-- INFORMATION SHOWN follows --

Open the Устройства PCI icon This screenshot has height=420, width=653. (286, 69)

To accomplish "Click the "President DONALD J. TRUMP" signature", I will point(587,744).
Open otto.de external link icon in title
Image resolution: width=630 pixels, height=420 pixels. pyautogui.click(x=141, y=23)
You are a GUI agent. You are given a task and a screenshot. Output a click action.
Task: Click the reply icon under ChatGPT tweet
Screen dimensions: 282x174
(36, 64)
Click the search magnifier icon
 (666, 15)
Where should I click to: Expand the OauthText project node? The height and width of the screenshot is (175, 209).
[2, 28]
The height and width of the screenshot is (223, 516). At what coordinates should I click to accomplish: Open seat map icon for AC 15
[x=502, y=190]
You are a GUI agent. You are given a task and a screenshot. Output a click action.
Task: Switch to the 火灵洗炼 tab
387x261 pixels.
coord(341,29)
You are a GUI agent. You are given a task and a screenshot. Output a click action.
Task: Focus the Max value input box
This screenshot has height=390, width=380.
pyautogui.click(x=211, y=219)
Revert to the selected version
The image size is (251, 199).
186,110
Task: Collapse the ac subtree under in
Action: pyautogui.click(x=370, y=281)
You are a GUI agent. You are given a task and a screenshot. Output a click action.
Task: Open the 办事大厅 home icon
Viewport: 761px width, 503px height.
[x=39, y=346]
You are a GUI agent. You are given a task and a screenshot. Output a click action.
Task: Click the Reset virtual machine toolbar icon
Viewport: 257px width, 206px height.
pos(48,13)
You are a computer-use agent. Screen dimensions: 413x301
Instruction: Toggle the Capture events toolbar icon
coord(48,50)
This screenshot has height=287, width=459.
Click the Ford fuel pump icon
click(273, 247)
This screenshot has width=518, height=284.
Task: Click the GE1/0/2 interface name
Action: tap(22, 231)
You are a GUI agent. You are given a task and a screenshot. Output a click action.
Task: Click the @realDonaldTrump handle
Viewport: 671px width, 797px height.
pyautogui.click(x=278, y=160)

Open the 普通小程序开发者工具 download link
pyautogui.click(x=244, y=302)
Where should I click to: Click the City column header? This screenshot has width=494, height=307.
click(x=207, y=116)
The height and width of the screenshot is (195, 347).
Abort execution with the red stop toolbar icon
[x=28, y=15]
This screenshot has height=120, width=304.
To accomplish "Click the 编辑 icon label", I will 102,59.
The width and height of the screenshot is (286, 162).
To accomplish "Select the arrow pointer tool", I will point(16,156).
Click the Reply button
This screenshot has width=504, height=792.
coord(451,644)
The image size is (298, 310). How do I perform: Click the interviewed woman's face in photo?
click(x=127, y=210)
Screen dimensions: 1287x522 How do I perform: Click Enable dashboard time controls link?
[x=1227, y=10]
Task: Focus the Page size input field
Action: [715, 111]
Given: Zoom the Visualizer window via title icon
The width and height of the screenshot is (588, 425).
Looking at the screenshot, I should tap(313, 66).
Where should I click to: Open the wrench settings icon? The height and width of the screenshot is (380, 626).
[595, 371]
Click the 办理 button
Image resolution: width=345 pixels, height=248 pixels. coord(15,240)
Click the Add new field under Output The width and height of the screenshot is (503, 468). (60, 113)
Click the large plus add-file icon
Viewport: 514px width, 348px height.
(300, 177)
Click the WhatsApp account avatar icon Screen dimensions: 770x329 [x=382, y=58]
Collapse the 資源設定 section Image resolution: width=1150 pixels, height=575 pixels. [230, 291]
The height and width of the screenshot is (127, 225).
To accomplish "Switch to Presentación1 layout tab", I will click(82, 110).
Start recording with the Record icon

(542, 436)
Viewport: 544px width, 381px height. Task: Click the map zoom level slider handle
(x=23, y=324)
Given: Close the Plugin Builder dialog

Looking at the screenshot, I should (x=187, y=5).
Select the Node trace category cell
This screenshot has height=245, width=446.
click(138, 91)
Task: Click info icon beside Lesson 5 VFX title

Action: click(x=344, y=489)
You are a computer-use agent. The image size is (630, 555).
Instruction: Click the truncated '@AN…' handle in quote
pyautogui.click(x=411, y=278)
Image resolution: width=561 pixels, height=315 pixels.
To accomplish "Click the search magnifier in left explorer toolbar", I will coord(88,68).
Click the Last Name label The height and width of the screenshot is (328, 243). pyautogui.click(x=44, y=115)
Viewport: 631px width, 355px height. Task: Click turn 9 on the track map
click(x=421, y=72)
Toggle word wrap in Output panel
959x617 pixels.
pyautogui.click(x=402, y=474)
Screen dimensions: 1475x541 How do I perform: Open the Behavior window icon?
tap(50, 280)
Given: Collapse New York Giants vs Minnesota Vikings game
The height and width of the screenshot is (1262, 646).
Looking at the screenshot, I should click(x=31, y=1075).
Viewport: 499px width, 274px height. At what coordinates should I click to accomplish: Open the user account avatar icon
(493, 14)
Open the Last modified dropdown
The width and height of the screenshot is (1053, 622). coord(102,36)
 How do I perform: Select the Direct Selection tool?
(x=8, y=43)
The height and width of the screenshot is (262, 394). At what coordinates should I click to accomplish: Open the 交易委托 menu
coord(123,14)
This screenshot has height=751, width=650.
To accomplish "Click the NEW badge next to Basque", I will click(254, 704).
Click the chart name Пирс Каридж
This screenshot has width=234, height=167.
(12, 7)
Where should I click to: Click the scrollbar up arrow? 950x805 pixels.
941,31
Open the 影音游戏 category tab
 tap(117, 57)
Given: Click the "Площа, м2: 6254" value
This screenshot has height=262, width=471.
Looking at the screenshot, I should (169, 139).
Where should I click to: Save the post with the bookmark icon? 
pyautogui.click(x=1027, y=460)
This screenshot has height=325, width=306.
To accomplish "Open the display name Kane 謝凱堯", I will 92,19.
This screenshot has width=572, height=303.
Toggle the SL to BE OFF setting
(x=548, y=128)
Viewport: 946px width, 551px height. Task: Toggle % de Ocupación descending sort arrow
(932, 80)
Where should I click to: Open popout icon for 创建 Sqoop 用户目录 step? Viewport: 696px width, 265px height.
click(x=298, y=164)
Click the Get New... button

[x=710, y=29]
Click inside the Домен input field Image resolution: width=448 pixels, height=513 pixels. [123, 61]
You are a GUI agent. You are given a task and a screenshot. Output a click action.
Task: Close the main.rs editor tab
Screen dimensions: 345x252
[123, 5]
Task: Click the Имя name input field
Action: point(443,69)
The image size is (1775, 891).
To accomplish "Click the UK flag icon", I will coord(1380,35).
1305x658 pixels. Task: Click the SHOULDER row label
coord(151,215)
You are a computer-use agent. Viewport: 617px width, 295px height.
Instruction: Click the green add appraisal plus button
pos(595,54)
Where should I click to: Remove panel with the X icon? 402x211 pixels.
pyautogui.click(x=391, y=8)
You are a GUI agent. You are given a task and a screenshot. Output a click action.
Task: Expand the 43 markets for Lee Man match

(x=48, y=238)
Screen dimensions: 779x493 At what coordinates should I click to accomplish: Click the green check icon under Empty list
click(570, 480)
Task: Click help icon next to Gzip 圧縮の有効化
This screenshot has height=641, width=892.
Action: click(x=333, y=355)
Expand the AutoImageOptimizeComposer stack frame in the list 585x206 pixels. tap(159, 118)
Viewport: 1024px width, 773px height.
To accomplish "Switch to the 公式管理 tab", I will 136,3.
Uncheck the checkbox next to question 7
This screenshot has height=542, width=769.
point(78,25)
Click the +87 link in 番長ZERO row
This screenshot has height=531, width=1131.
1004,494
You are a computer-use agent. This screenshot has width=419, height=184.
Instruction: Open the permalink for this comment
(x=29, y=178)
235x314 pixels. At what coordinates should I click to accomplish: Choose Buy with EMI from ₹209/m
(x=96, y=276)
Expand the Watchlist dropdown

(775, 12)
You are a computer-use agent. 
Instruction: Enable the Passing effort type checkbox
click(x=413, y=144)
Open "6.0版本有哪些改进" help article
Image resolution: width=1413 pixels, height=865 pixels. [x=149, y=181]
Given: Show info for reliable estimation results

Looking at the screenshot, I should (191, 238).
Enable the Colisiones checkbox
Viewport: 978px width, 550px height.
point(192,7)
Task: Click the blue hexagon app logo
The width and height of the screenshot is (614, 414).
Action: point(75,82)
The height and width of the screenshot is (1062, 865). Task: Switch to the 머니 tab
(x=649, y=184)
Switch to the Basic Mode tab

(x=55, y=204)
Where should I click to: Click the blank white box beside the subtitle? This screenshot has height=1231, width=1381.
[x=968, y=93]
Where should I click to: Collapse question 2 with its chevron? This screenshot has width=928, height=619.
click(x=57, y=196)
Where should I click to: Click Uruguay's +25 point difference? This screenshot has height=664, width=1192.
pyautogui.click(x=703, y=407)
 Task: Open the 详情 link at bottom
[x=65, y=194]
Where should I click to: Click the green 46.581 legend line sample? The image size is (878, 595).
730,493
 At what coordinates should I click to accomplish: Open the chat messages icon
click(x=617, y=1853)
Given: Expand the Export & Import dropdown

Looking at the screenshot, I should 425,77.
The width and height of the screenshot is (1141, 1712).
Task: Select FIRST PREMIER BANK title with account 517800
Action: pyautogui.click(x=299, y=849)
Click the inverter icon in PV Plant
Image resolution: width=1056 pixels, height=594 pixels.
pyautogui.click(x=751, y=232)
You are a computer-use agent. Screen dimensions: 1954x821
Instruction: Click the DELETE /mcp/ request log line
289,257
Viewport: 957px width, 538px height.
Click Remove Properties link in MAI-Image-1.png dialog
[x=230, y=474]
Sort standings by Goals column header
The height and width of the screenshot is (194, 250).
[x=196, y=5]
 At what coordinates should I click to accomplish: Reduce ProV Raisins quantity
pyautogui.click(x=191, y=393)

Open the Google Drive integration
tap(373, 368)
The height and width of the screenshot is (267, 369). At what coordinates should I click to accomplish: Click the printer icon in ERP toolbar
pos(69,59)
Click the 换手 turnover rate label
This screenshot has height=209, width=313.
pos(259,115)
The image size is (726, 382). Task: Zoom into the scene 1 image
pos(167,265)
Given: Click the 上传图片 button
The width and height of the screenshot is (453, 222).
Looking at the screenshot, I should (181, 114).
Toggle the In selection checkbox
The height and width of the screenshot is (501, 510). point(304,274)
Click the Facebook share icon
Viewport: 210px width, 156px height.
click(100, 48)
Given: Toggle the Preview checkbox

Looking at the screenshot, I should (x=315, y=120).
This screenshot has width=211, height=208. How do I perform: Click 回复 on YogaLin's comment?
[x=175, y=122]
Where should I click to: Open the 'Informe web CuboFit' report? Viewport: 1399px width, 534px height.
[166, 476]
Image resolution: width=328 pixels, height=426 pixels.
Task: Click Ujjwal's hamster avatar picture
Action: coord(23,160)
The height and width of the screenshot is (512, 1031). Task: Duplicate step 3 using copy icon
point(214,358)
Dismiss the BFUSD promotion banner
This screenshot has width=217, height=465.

-- INFORMATION SHOWN concluded --

EXERCISE AIM => Transcribe the records from their first line. Stop after the line with "You are a computer-use agent. Screen dimensions: 413x301", including it.

ANSWER SECTION =>
Open the Устройства PCI icon This screenshot has height=420, width=653. (286, 69)

To accomplish "Click the "President DONALD J. TRUMP" signature", I will point(587,744).
Open otto.de external link icon in title
Image resolution: width=630 pixels, height=420 pixels. pyautogui.click(x=141, y=23)
You are a GUI agent. You are given a task and a screenshot. Output a click action.
Task: Click the reply icon under ChatGPT tweet
Screen dimensions: 282x174
(36, 64)
Click the search magnifier icon
 (666, 15)
Where should I click to: Expand the OauthText project node? The height and width of the screenshot is (175, 209).
[2, 28]
The height and width of the screenshot is (223, 516). At what coordinates should I click to accomplish: Open seat map icon for AC 15
[x=502, y=190]
You are a GUI agent. You are given a task and a screenshot. Output a click action.
Task: Switch to the 火灵洗炼 tab
387x261 pixels.
coord(341,29)
You are a GUI agent. You are given a task and a screenshot. Output a click action.
Task: Focus the Max value input box
This screenshot has height=390, width=380.
pyautogui.click(x=211, y=219)
Revert to the selected version
The image size is (251, 199).
186,110
Task: Collapse the ac subtree under in
Action: pyautogui.click(x=370, y=281)
You are a GUI agent. You are given a task and a screenshot. Output a click action.
Task: Open the 办事大厅 home icon
Viewport: 761px width, 503px height.
[x=39, y=346]
You are a GUI agent. You are given a task and a screenshot. Output a click action.
Task: Click the Reset virtual machine toolbar icon
Viewport: 257px width, 206px height.
pos(48,13)
You are a computer-use agent. Screen dimensions: 413x301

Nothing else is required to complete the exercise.